BEGIN Records

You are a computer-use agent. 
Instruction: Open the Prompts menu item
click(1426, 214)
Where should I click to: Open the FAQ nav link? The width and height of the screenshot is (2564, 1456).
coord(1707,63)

END Records

Your goal:
Make an exact copy of the listing, including every line.

Answer below:
You are a computer-use agent. 
Instruction: Open the Prompts menu item
click(1426, 214)
Where should I click to: Open the FAQ nav link? The width and height of the screenshot is (2564, 1456).
coord(1707,63)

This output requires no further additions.